---- Records supplied

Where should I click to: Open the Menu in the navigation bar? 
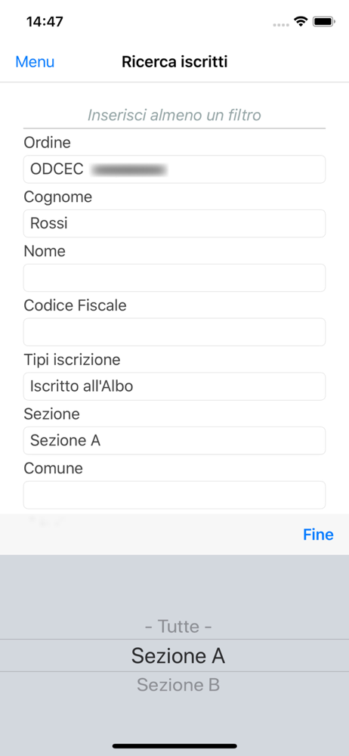click(x=35, y=62)

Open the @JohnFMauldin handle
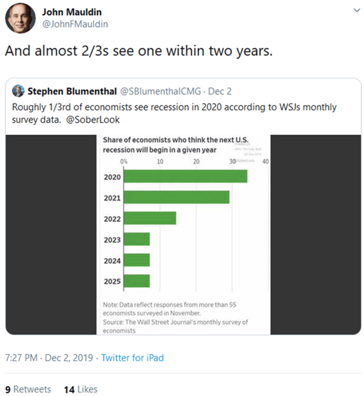75,24
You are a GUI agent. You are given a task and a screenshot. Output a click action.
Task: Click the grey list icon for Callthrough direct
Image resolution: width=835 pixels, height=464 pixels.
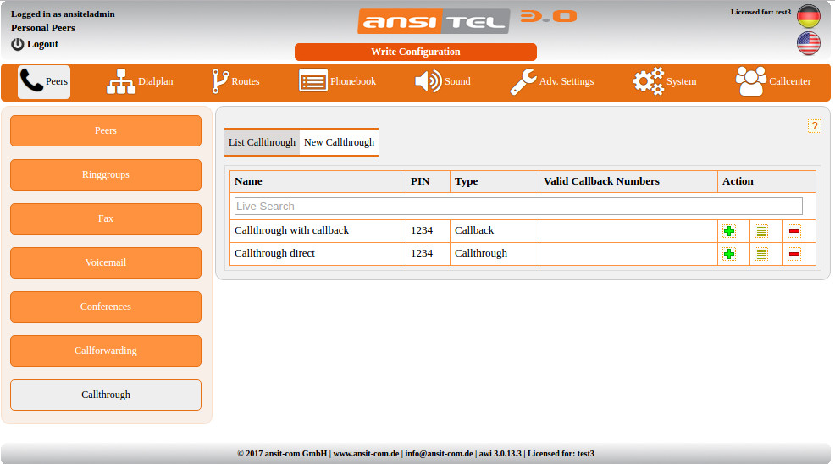pyautogui.click(x=761, y=254)
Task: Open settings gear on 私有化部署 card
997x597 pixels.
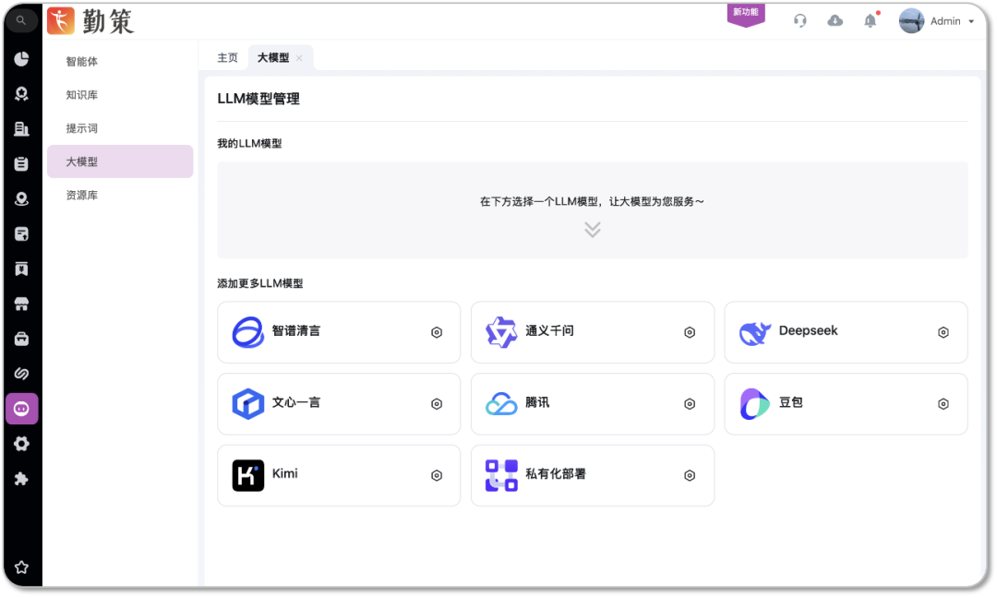Action: click(x=689, y=475)
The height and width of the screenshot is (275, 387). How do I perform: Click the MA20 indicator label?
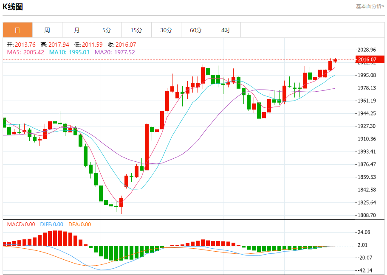point(115,52)
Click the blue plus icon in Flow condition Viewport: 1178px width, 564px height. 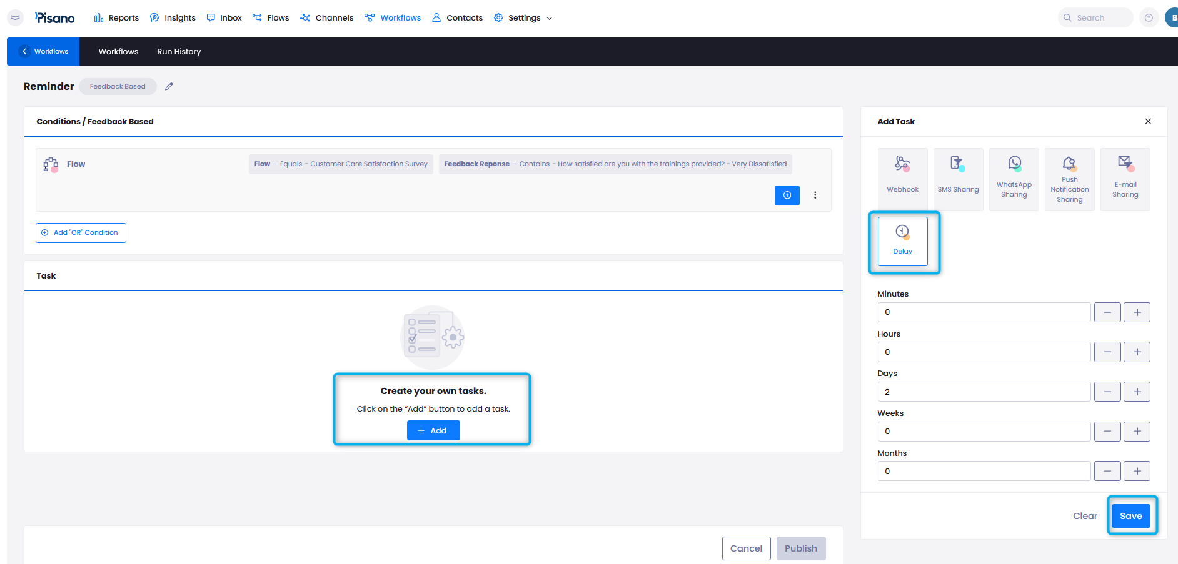click(787, 195)
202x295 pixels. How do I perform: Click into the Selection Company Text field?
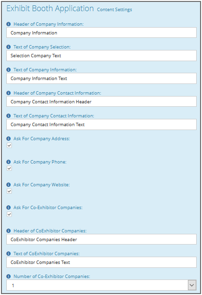pos(101,55)
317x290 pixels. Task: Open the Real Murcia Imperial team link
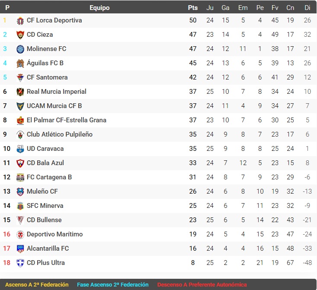point(56,92)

--------

Copy the final stretch of lines, starting at the one that holds "202x295 pixels. How" and ending at the last line of the data, exactly; omit pictures.

Output of the task.
202x295 pixels. How do I perform: Click into the Selection Company Text field?
pos(101,55)
317x290 pixels. Task: Open the Real Murcia Imperial team link
point(56,92)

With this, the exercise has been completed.